_EXCERPT_
Frequently Asked Questions

What is the Shockley diode equation?

The Shockley diode equation describes the current-voltage (I-V) relationship of a semiconductor diode: I = IS × (e^(VD / (n × VT)) − 1), where IS is the saturation current, VD is the diode voltage, n is the ideality factor, and VT is the thermal voltage. It was derived by William Shockley and is the foundational model for understanding diode behavior in both forward and reverse bias.

What is thermal voltage (VT) and how is it calculated?

Thermal voltage (VT) is a temperature-dependent quantity defined as VT = kT/q, where k is Boltzmann's constant (1.380649 × 10⁻²³ J/K), T is the absolute temperature in Kelvin, and q is the electron charge (1.602176634 × 10⁻¹⁹ C). At room temperature (300 K), VT ≈ 25.85 mV. It sets the scale of the exponential I-V curve.

What are real and ideal diodes?

_SUPPLIED RECORDS_
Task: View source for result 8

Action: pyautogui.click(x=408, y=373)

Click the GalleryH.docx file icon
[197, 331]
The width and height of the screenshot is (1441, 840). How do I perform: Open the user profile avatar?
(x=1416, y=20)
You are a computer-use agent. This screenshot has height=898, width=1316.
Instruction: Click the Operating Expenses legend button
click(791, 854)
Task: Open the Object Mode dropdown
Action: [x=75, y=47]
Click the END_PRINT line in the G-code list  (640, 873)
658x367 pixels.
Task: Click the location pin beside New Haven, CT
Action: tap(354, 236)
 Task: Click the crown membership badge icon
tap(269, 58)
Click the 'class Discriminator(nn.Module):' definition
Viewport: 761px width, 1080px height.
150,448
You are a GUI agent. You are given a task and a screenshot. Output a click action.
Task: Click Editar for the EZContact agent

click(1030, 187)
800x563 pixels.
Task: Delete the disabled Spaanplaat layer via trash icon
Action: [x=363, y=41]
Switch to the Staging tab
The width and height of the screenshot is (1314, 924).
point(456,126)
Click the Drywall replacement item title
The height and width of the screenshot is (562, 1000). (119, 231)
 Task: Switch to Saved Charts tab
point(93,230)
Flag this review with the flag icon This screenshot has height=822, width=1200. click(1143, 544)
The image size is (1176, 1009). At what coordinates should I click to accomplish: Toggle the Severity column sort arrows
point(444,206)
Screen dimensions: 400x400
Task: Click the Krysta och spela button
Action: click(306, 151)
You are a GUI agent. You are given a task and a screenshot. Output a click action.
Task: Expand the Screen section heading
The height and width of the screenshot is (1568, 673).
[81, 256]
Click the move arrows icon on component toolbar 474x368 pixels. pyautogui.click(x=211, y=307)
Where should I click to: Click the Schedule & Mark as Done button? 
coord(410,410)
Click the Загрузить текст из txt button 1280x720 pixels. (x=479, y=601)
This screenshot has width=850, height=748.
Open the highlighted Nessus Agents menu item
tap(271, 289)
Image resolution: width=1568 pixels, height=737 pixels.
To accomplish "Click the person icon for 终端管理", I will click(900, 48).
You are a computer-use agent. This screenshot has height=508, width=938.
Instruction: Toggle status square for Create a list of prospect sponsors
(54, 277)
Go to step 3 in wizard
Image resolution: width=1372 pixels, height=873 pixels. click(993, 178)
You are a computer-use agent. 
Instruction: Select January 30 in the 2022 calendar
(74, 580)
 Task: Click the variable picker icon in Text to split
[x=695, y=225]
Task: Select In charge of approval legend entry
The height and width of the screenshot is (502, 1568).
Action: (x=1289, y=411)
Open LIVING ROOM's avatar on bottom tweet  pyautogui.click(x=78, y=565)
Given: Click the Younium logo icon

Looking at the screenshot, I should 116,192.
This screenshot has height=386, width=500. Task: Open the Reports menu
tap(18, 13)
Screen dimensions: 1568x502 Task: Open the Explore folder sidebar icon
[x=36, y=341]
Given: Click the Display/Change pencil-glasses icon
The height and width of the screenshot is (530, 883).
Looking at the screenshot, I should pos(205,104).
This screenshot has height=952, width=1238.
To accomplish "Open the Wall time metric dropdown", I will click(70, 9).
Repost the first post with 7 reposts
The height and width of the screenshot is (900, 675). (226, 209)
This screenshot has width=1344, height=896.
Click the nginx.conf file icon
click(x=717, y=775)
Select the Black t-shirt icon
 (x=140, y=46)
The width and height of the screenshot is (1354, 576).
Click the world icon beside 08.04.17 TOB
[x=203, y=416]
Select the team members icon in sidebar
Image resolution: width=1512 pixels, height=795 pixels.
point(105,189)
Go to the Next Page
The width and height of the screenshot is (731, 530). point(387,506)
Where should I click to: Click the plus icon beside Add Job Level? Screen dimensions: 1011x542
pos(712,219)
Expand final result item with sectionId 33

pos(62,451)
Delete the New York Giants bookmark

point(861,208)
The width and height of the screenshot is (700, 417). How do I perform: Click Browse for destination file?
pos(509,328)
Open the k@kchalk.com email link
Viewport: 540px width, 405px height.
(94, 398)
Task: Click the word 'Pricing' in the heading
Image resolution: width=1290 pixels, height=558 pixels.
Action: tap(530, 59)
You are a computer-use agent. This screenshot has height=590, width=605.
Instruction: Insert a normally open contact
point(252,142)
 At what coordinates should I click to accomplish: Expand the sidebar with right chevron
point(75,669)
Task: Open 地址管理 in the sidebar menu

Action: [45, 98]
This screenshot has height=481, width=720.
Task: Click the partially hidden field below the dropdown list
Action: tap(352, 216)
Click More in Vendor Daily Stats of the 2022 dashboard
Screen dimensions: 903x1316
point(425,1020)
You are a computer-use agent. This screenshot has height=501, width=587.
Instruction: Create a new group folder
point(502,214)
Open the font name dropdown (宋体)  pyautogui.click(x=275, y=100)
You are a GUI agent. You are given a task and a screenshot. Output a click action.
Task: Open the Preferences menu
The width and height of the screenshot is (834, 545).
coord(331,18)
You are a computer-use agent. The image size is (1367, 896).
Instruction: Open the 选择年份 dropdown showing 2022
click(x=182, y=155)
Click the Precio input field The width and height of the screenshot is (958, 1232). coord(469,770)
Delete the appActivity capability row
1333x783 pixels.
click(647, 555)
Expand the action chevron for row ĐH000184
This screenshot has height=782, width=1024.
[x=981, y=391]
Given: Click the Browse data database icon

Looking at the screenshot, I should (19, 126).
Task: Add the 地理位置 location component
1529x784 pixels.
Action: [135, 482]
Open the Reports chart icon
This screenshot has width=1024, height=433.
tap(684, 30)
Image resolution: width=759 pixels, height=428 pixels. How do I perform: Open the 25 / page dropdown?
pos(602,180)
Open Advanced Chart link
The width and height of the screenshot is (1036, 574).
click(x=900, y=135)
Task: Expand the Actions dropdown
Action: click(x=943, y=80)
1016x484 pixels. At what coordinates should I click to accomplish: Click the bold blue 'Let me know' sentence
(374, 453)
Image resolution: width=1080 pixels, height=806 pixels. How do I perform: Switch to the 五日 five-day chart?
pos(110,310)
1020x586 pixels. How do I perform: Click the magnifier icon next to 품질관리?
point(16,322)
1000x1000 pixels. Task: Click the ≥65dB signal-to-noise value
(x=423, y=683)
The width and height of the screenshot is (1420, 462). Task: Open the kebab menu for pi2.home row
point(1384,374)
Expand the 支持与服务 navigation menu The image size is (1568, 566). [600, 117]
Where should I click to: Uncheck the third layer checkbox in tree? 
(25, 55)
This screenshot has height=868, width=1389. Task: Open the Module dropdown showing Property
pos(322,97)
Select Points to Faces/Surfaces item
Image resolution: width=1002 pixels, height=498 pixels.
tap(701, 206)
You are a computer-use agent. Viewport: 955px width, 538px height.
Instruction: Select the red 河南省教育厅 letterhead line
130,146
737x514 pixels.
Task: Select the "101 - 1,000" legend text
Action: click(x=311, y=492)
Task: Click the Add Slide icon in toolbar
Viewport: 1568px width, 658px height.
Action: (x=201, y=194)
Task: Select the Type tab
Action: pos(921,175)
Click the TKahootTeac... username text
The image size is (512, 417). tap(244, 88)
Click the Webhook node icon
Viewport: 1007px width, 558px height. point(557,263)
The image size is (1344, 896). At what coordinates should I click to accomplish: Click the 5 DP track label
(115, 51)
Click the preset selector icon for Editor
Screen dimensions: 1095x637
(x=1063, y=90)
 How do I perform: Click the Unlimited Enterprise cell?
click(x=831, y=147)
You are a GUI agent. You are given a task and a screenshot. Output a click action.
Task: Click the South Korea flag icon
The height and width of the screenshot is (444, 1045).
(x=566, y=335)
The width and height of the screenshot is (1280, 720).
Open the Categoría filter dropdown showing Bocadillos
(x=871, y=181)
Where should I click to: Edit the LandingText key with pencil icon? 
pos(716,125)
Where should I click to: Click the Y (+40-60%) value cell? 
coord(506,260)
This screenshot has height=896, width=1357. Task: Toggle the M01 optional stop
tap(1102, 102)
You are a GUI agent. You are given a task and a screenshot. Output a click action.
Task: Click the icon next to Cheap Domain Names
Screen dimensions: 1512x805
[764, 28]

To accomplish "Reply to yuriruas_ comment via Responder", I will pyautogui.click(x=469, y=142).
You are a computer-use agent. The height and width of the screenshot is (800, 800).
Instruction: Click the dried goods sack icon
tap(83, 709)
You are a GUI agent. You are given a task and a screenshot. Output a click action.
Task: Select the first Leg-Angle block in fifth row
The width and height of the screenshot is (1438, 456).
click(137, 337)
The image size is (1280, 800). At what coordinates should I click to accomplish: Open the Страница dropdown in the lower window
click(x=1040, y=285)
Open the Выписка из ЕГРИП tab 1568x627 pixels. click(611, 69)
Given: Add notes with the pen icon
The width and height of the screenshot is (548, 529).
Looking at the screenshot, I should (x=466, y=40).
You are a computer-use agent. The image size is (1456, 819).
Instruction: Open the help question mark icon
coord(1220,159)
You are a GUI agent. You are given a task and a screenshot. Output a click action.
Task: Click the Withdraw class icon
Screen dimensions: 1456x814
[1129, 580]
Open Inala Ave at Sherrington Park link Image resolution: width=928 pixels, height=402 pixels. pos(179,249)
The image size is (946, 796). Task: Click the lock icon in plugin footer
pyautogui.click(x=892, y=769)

_EXERCISE DESCRIPTION_
Answer these questions using the diode FAQ:
1. Who derived the Shockley diode equation?
2. In that equation, which symbol stands for the ideality factor?
3. What is the approximate value of the thermal voltage at 300 K?

_WORKED ANSWER_
1. William Shockley
2. n
3. About 25.85 mV